The problem not only offends Brian's sense of the kayaks' aesthetics; it could also undermine the crafts' performance a bit. After experimenting on the kayak he's building along with us, he heads back to a nearby Mart and buys five steam irons. So we iron kayaks – no starch, pick-up Saturday night. A little water, a little heat, and voilà! Wrinkles vanish.
On most days we work from 8 a.m. to between 6 and 7 p.m. But skinning day runs from 7 a.m. to 1 a.m. the next morning, with breaks for lunch and dinner. We skin the craft, stain the skin, then stitch on the wooden ring – or coaming – that forms the entrance to the cockpit. Finally, after a very late dinner, we apply three coats of "goop" to the bottom of the hull – one right after the other. Overnight, the "goop" will dry, allowing us to turn over the hulls and "goop" the decks after sun-up. As we stumble out of the shop at a time when even nightclubbers are in bed, Brian takes pity on us and calls for a 9 a.m. start the next morning.

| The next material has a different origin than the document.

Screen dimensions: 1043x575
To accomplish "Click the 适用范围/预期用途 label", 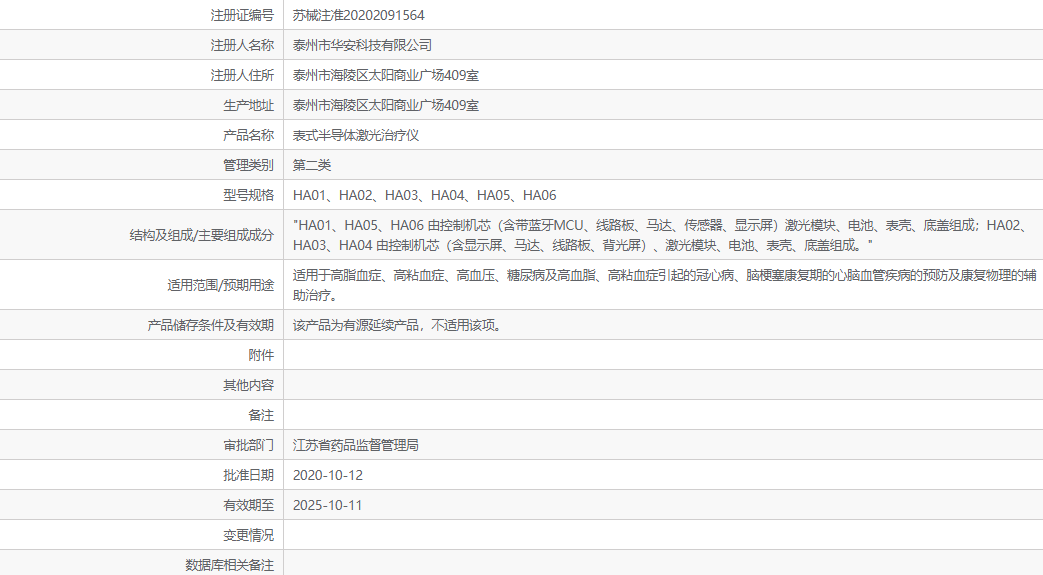I will tap(220, 285).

As the last coats of "goop" dry on the seventh day, and we rough out our paddles, Brian gives us an early quit. Tomorrow we will add the thick rawhide-thong rigging to the decks and put the kayaks in the water for the first time.

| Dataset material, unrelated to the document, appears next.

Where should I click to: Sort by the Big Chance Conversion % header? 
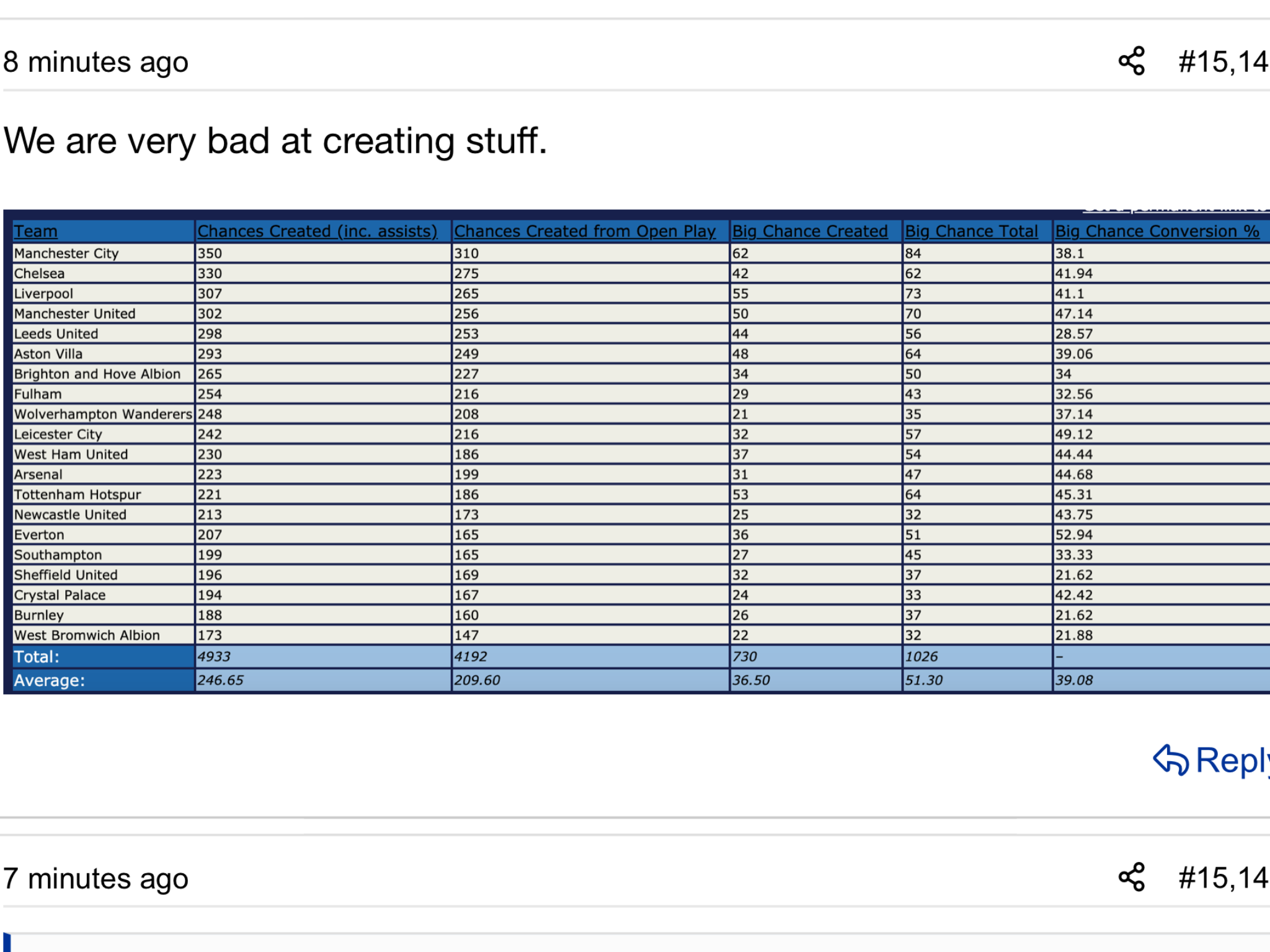[1157, 231]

Oh yes, the water. I single-handedly demonstrated to the rest of the class two important points.
One: In a Greenland kayak, a spray skirt (think neoprene tutu with an elastic edge) or better yet, a tuilik (think neoprene night shirt with long, tight-cuffed sleeves, a hood, and a drawstring at the bottom) are not optional pieces of gear.
How do I know? I left mine in the car after we packed up our tools at the end of class. After about 10 to 15 minutes on the water, doing reasonably well for a newbie, I tipped, and the half-capsized hull filled with water. The skirt would have sealed the opening and prevented the kayak from flooding and pulling me under. (Note to Brian and Pam, who were only a few feet away keeping an eye on my kayaking baby steps: For fishing me out of the drink, I thank you, my wife and kids thank you. I'm not sure about my editors...)
Two (and here comes my walrus moment): In the hands of an experienced paddler, the hunting kayak can tow a day's heavy catch with ease. Pam emptied and righted my kayak and towed it back to the boat ramp we used. Brian towed me as I hung onto his aft deck rigging. Floating on my back like the tusked marine mammal, the trip to shore gave new meaning to the phrase: Drink my wake! The experience put formal lessons high on my summer agenda. Goo goo g'joob.